The following essay of mine won Honorable Mention in a writing contest sponsored by Writers Digest. It is about my first death scene investigation as an Army Pathologist, doing my rotation at the ME office in San Antonio.

CATRINA

September, 1991, San Antonio, Texas.

It was a familiar story: an elderly widow in a retirement community whose mail was stacking up, and who hadn’t been seen for three days. I was on my medical examiner rotation in the final months of pathology residency and was accompanying staff from the ME’s office to observe death scene investigations. Death was no stranger to me, but before it had always come freshly gowned from the wards or Emergency Room. This time I was to see death au naturel.

The super’s knock at her door was answered by silence, and I took a deep breath as he let us in. The sweet smell of decay hit us as we entered, the odor declaring we were at the right address. I was grateful the apartment was air-conditioned. We found her in the bedroom propped up against the headboard. Her gray face was mottled and there was a small, blood-ringed hole through her frilly, pink nightgown over the left breast. The .38 revolver lying beside her told us all we needed to know to complete our investigation, or so I thought.

Then I noticed her hair was recently permed, with every blue hair in place. Looking closer I saw her lipstick and makeup were also perfect. At first I thought she just wanted to look good for her funeral when I saw her face was turned to the left, and followed her gaze.

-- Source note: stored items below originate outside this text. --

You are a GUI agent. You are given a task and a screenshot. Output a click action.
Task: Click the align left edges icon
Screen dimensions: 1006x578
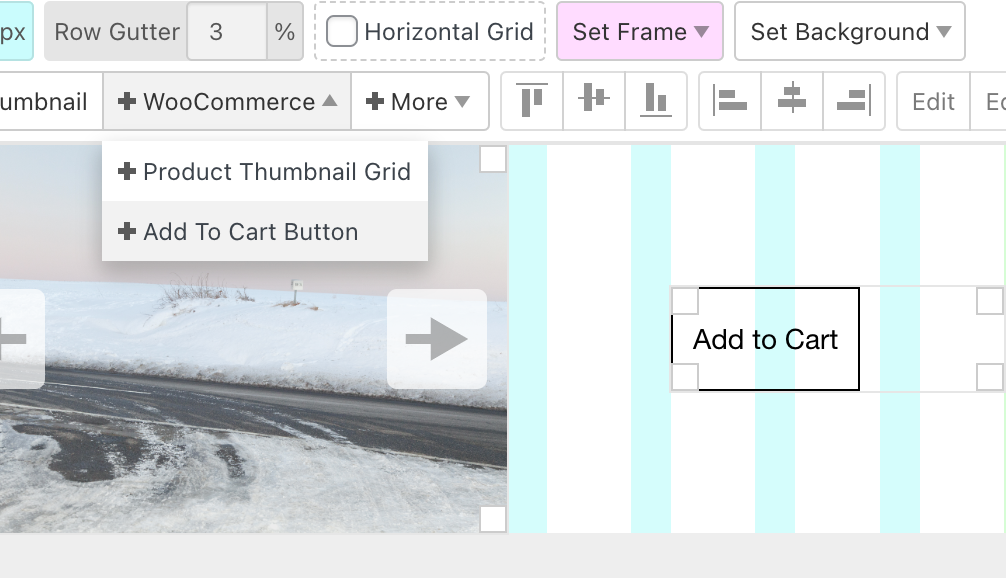(x=730, y=101)
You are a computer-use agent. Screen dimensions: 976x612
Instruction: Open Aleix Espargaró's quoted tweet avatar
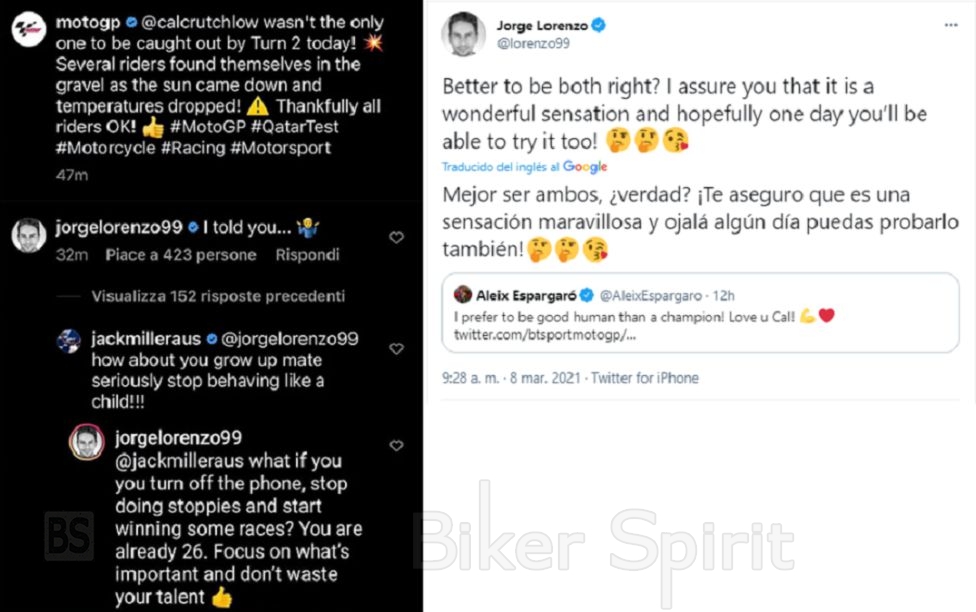pos(463,295)
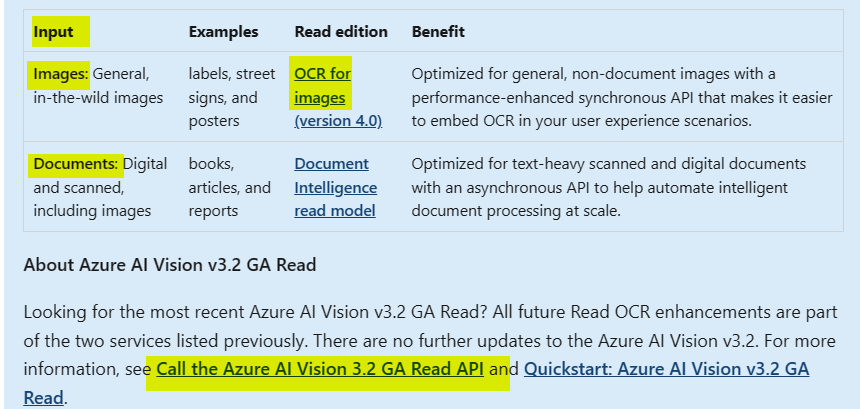Click the About Azure AI Vision v3.2 GA Read heading

(170, 265)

Facing her was a small vanity with a faded, colorized portrait of a young man, proud in his airman’s uniform. The photograph was posed so that it would have been the last thing she saw. I imagined her making herself up as she prepared for her final date. I wondered if she talked to the photograph as she applied her cosmetics, recounting the first time they met.

In Mexico, Death is often portrayed as a skeletal woman dressed elegantly and elaborately made up, named Catrina. As I absorbed the scene before me, I felt as if I had met my own version of The Lady.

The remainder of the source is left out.